His intervention came amid growing pressure on Labour to accelerate progress of an independent commission, announced last week and headed by the crossbench peer Louise Casey. Her final report is not expected to be published until 2028.

Adult social care reform has been on and off the English policy agenda for more than two decades with repeated attempts by governments to change the system being derailed by lack of political consensus and political timidity.

The Liberal Democrat leader, Ed Davey, said Dilnot was right to say the review could be completed within a year and accused Labour of dragging its heels: “The social care crisis is forcing patients to be treated in hospital corridors while elderly people sell their homes to pay for care.”

Dilnot led a government review into the future of funding social care and published his proposals in 2011. Despite Dilnot-style changes having been accepted by previous governments, and white and green papers being issued, they are still yet to be enacted.

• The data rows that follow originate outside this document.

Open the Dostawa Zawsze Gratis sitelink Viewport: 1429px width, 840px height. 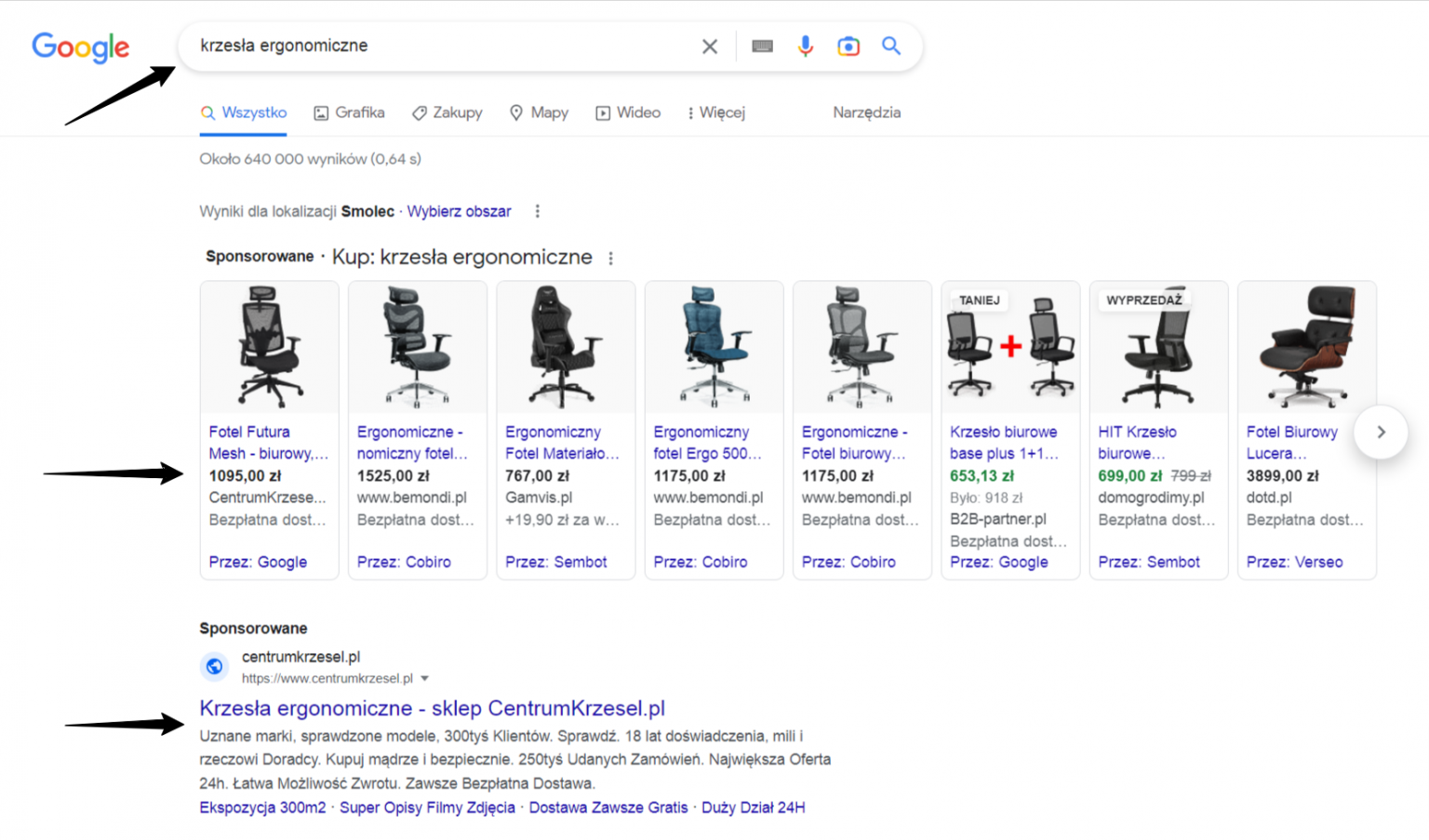pyautogui.click(x=608, y=807)
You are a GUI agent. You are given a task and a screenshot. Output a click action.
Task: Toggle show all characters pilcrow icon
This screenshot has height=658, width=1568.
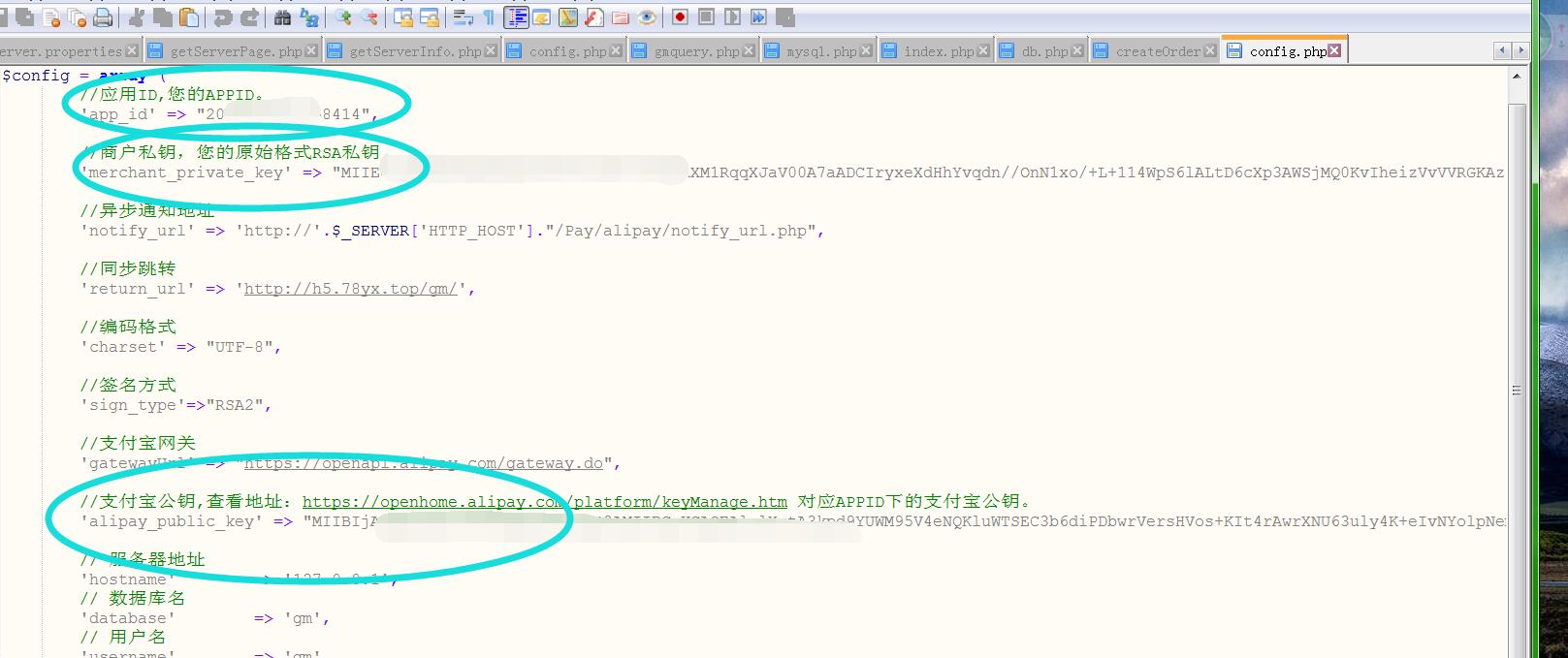(488, 17)
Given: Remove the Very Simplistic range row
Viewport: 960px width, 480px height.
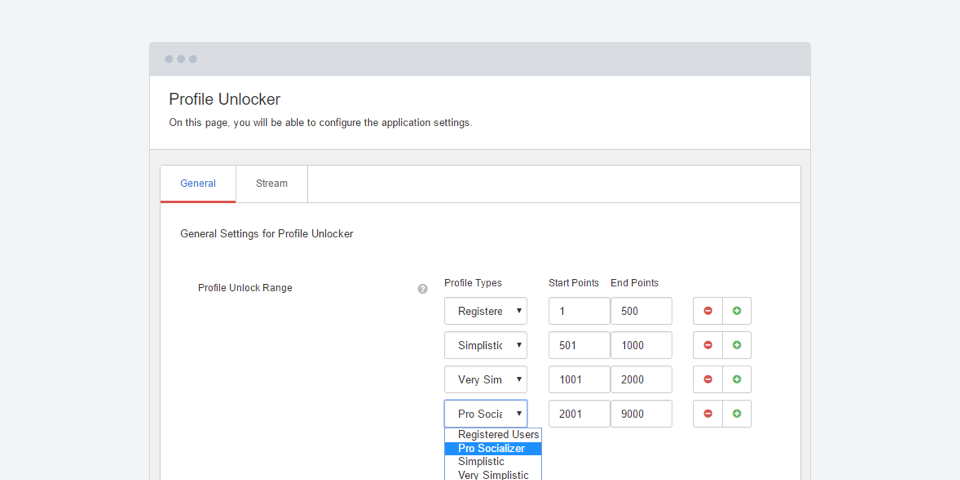Looking at the screenshot, I should pyautogui.click(x=708, y=380).
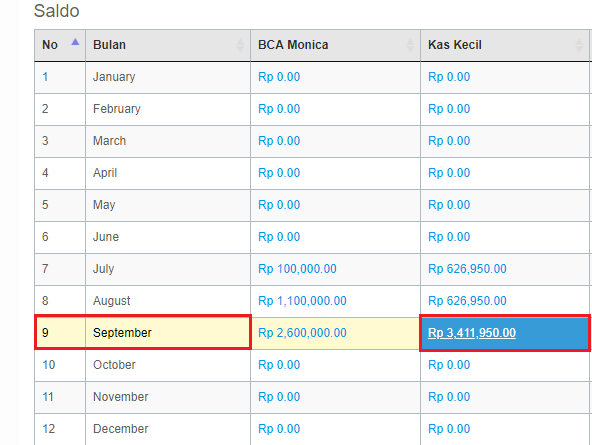Screen dimensions: 592x445
Task: Open January BCA Monica Rp 0.00 link
Action: tap(279, 77)
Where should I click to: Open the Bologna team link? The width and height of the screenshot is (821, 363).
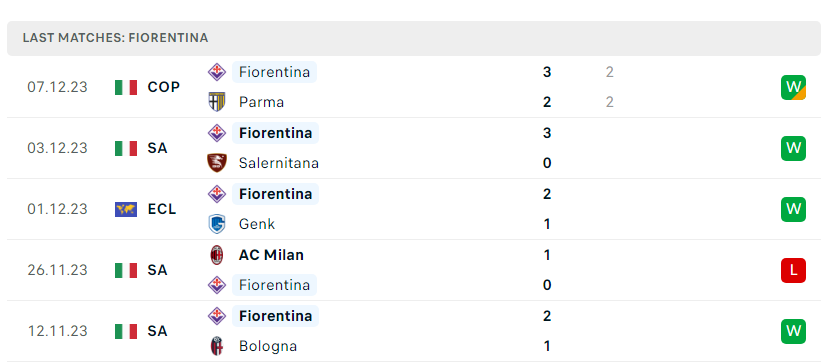(x=268, y=346)
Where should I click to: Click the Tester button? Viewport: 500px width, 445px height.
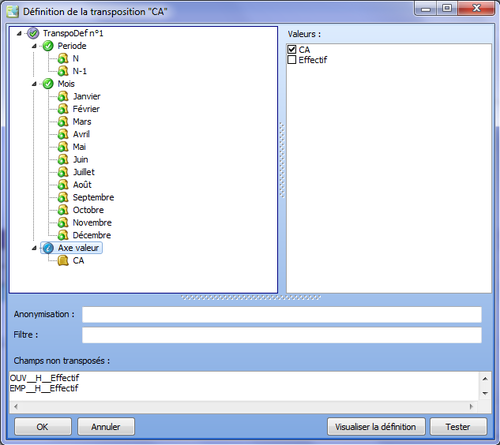tap(458, 427)
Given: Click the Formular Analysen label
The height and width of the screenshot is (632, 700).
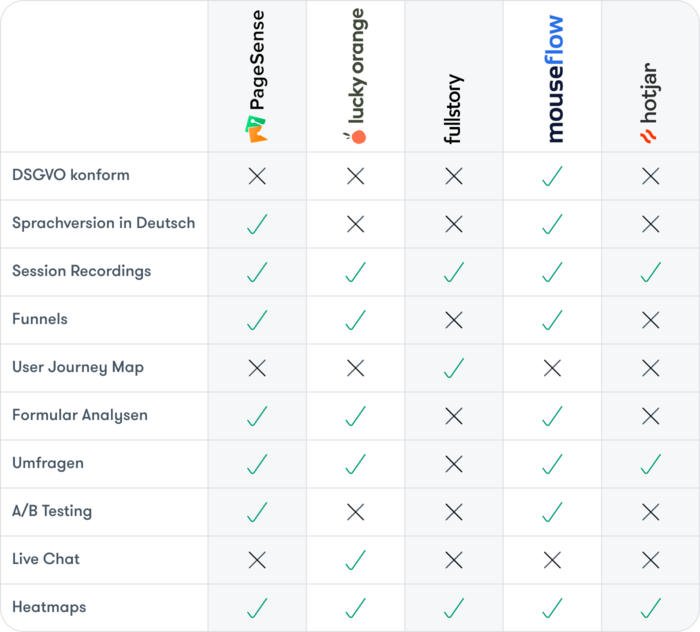Looking at the screenshot, I should (x=80, y=415).
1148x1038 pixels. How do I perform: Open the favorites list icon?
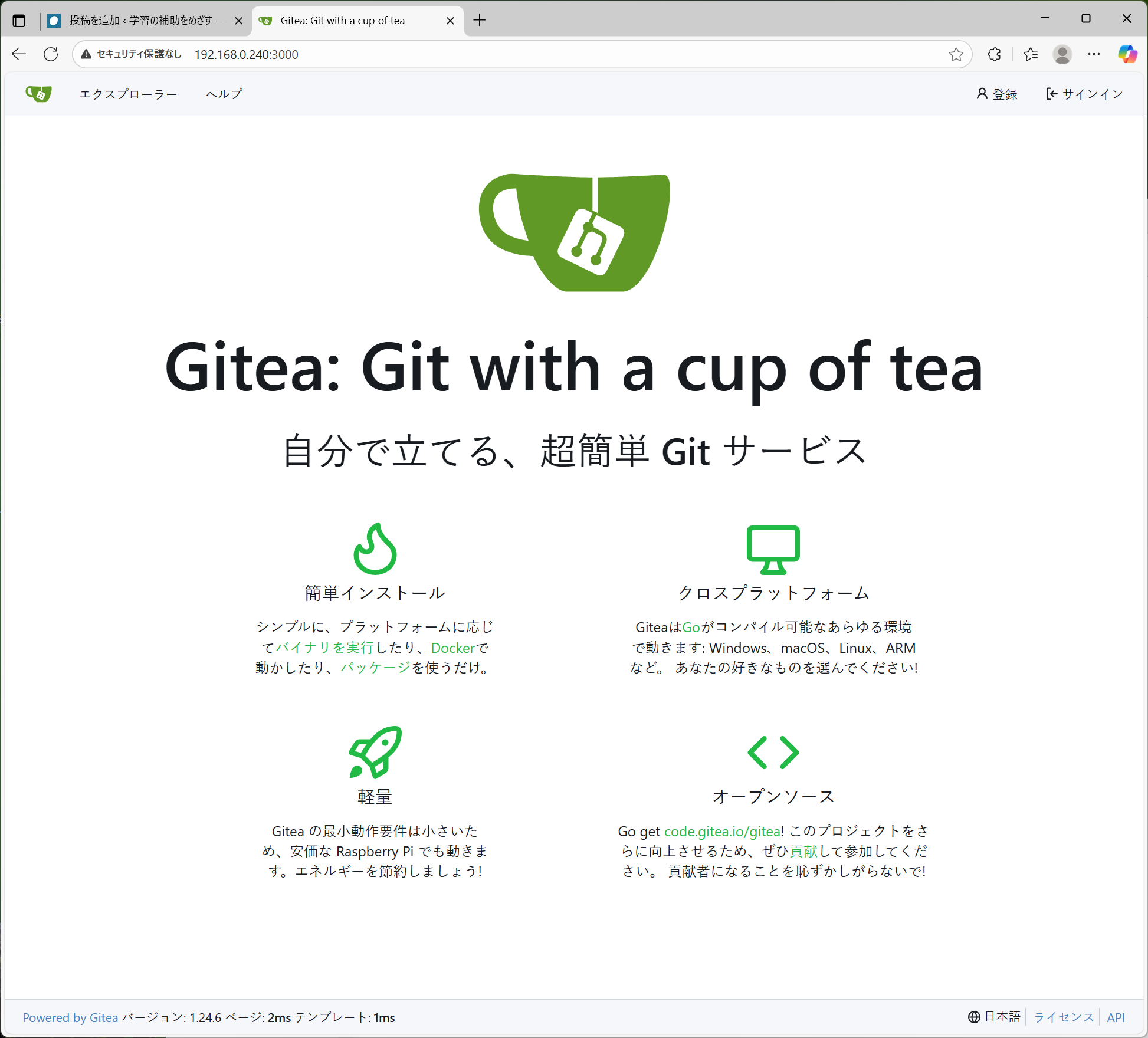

He said there had been repeated political consensus on the need for social care funding reform over recent years across all parties. Ministers had made repeated promises to deliver change. The problem was “just not actually delivering”.

The chief executive of the Social Care Institute for Excellence, Kathryn Smith, told MPs: “I’ve worked in social care throughout all those green and white papers, and every time one comes out you think you are going to get somewhere, and to be honest, it is just Groundhog Day.”